Dataset entries:
###
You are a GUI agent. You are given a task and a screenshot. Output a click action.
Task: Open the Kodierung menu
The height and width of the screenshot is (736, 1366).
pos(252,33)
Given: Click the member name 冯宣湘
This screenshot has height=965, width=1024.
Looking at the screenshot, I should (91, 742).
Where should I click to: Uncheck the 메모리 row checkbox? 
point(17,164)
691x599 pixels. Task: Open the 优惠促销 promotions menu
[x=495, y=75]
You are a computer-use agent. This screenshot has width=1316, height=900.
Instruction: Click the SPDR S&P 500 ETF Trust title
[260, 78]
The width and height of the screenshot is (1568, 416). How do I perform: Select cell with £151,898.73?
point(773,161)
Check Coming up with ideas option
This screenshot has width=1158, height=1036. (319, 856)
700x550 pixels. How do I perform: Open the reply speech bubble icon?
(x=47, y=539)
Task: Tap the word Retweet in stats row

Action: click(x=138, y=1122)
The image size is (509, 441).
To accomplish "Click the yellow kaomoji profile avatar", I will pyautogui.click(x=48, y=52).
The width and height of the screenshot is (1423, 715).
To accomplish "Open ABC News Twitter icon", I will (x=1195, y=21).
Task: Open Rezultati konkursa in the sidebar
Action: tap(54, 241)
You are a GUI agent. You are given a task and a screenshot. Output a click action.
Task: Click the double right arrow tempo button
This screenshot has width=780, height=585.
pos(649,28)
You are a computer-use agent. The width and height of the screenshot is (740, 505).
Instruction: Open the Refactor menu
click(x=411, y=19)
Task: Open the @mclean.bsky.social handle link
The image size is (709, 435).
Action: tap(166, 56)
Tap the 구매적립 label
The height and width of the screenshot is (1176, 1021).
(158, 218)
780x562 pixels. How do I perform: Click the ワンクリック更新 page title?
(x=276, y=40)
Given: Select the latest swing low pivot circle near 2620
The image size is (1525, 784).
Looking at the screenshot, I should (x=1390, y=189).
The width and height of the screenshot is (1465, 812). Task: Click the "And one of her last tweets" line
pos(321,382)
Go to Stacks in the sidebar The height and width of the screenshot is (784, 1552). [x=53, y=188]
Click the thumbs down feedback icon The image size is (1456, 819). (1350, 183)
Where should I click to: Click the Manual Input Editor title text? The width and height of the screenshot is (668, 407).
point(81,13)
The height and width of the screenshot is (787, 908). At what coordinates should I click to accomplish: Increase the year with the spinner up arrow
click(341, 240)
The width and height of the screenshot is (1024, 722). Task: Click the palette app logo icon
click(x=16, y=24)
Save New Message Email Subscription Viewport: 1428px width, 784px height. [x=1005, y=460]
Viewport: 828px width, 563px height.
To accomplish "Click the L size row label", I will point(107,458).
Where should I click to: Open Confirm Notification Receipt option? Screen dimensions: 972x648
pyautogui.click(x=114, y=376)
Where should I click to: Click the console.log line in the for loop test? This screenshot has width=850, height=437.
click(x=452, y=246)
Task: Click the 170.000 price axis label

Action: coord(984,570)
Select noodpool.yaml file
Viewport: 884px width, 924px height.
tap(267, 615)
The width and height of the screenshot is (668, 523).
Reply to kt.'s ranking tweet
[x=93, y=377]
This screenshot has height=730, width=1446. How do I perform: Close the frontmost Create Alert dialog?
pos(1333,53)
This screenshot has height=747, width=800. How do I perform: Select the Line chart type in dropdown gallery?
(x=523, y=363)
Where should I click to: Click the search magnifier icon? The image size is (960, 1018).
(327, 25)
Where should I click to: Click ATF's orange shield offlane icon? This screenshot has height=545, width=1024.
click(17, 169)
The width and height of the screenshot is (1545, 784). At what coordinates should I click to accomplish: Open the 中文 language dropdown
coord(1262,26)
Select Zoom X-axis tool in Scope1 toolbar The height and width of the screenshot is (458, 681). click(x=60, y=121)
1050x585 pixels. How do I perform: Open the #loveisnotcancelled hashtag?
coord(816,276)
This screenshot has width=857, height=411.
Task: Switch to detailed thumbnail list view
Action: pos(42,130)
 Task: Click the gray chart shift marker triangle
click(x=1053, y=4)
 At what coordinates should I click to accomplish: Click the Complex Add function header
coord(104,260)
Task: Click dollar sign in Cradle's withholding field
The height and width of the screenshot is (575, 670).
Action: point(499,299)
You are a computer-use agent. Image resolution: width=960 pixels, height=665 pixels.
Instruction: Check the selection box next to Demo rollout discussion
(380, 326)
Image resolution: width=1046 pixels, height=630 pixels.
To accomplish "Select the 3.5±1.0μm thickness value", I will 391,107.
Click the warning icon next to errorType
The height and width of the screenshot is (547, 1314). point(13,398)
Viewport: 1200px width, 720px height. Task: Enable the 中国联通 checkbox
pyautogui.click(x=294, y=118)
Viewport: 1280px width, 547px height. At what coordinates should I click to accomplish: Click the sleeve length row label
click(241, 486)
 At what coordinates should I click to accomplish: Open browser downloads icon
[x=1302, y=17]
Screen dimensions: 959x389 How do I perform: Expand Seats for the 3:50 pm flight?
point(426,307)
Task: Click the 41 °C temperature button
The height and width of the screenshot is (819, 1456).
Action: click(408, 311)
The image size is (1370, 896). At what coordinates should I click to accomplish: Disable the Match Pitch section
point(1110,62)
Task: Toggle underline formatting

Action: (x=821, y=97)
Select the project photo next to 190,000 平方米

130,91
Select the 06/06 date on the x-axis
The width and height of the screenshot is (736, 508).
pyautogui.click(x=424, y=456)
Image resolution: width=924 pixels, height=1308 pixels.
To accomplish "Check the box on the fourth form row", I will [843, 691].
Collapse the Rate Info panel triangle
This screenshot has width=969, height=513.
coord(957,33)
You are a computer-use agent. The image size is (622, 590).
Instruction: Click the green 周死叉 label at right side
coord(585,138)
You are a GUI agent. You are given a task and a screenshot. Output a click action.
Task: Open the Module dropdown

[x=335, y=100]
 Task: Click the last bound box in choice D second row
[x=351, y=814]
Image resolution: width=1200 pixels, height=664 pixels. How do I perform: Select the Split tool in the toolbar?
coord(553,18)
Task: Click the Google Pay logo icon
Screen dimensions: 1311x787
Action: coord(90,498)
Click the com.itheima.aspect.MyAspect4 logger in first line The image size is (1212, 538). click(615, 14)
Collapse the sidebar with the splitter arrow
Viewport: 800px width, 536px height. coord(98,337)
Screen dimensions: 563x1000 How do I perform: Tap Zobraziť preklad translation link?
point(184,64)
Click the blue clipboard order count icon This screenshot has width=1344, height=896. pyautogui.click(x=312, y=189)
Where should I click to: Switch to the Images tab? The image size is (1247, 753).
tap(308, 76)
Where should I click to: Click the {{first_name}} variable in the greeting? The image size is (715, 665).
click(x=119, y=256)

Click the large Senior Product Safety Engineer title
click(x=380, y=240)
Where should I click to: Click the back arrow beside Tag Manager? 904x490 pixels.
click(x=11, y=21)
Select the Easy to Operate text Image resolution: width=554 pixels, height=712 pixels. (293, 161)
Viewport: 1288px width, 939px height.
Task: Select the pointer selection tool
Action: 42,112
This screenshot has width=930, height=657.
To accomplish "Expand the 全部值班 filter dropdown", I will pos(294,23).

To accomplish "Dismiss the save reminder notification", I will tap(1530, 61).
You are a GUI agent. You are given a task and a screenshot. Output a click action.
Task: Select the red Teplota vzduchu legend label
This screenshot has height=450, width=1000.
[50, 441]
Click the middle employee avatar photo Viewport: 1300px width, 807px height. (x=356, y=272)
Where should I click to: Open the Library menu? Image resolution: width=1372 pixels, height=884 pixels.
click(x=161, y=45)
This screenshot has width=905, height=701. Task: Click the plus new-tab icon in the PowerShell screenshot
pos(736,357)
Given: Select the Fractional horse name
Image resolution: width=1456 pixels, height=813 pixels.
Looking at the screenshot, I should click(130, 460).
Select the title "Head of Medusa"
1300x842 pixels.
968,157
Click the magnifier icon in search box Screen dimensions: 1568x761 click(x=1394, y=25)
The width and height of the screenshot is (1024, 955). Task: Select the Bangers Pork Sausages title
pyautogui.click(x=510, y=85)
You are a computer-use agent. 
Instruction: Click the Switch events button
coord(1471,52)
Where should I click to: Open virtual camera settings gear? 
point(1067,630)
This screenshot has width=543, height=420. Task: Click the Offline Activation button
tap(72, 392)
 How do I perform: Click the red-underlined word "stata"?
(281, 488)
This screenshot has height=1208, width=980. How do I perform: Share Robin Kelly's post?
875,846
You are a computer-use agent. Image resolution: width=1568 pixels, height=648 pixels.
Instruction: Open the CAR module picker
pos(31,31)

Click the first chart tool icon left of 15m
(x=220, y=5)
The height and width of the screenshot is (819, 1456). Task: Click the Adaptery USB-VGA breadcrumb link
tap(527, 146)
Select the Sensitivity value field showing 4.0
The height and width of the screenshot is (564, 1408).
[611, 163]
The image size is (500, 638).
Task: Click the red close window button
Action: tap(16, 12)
###
## Exercise description
Restate word for word the lines of the data above, starting at the line containing "The image size is (709, 435)." and ending at the line containing "Click the thumbs", both included, and nothing more.

## Exercise output
The image size is (709, 435).
Action: tap(166, 56)
Tap the 구매적립 label
The height and width of the screenshot is (1176, 1021).
(158, 218)
780x562 pixels. How do I perform: Click the ワンクリック更新 page title?
(x=276, y=40)
Given: Select the latest swing low pivot circle near 2620
The image size is (1525, 784).
Looking at the screenshot, I should (x=1390, y=189).
The width and height of the screenshot is (1465, 812). Task: Click the "And one of her last tweets" line
pos(321,382)
Go to Stacks in the sidebar The height and width of the screenshot is (784, 1552). [x=53, y=188]
Click the thumbs down feedback icon The image size is (1456, 819). (1350, 183)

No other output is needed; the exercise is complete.